- Directed by: Emimmo Salvi
- Written by: Luigi Tosi, Emimmo Salvi, Adriano Antonelli, Benito Ilforte
- Produced by: Dante Chiappa
- Cinematography: Mario Parapetti
- Edited by: Enzo Alfonsi
- Music by: Rolf Ferraro, Richard Wagner
- Production companies: Asteria Film, Olga Chart
- Release date: 1965;
- Running time: 86 minutes
- Country: Italy
- Language: Italian

= Treasure of the Petrified Forest =

Treasure of the Petrified Forest (Il tesoro della foresta pietrificata) is a 1965 Italian adventure film directed by Emimmo Salvi.

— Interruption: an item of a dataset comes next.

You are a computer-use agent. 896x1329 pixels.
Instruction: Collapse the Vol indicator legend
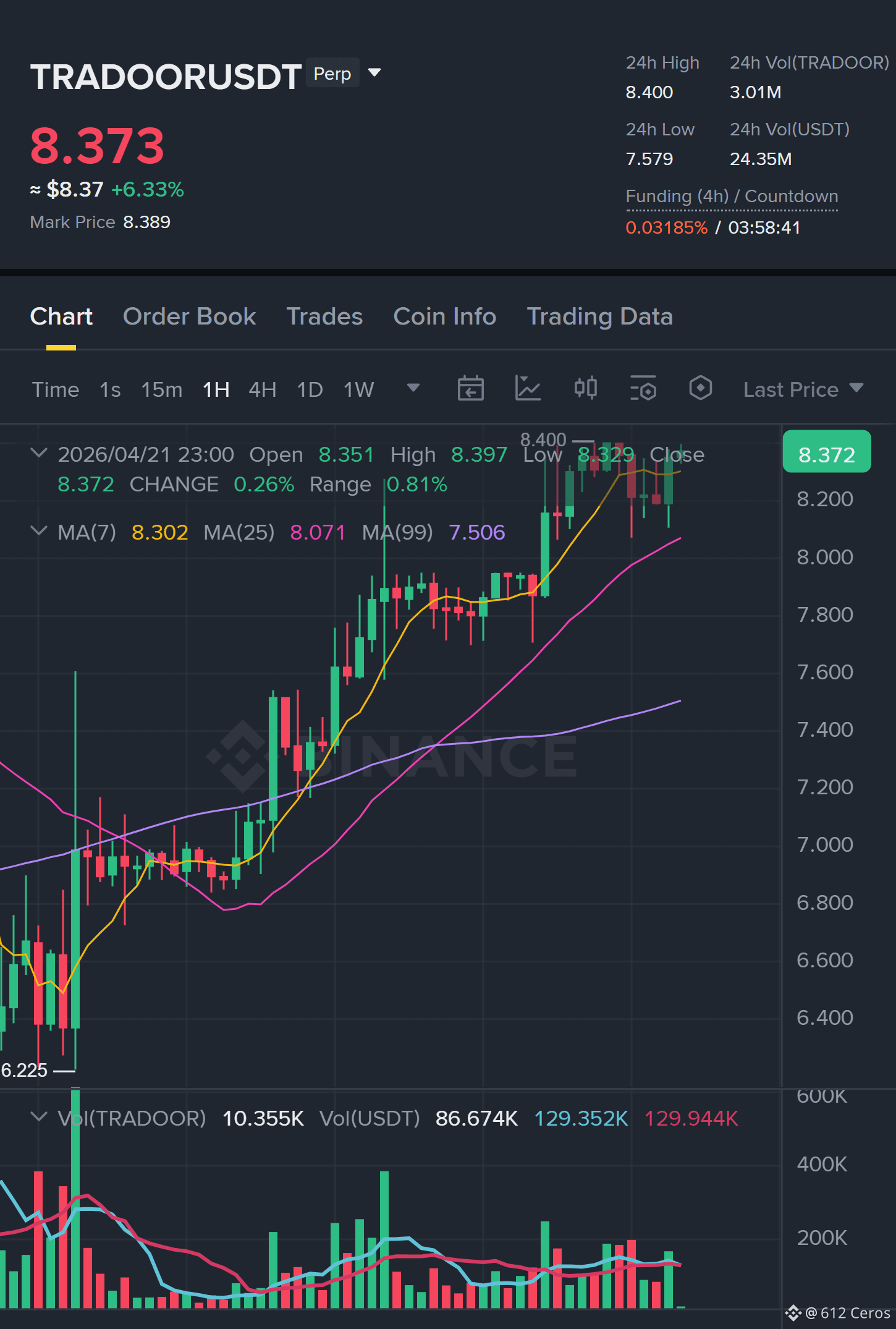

It mixes elements of the Nibelungen saga and of Richard Wagner's opera Ring of the Nibelung, which is also used as soundtrack (especially the famous Ride of the Valkyries).

==Plot==
The god Wotan gives the young Prince Sigmund of Valhalla and his sister Brunhilde, the leader of the Valkyries, the task of defend the Petrified Forest. This is threatened by the Vikings, led by the aggressive Hunding, who plans an invasion of the forest, in search of the secret treasure of the Nibelung, the possession of which prospects unlimited power.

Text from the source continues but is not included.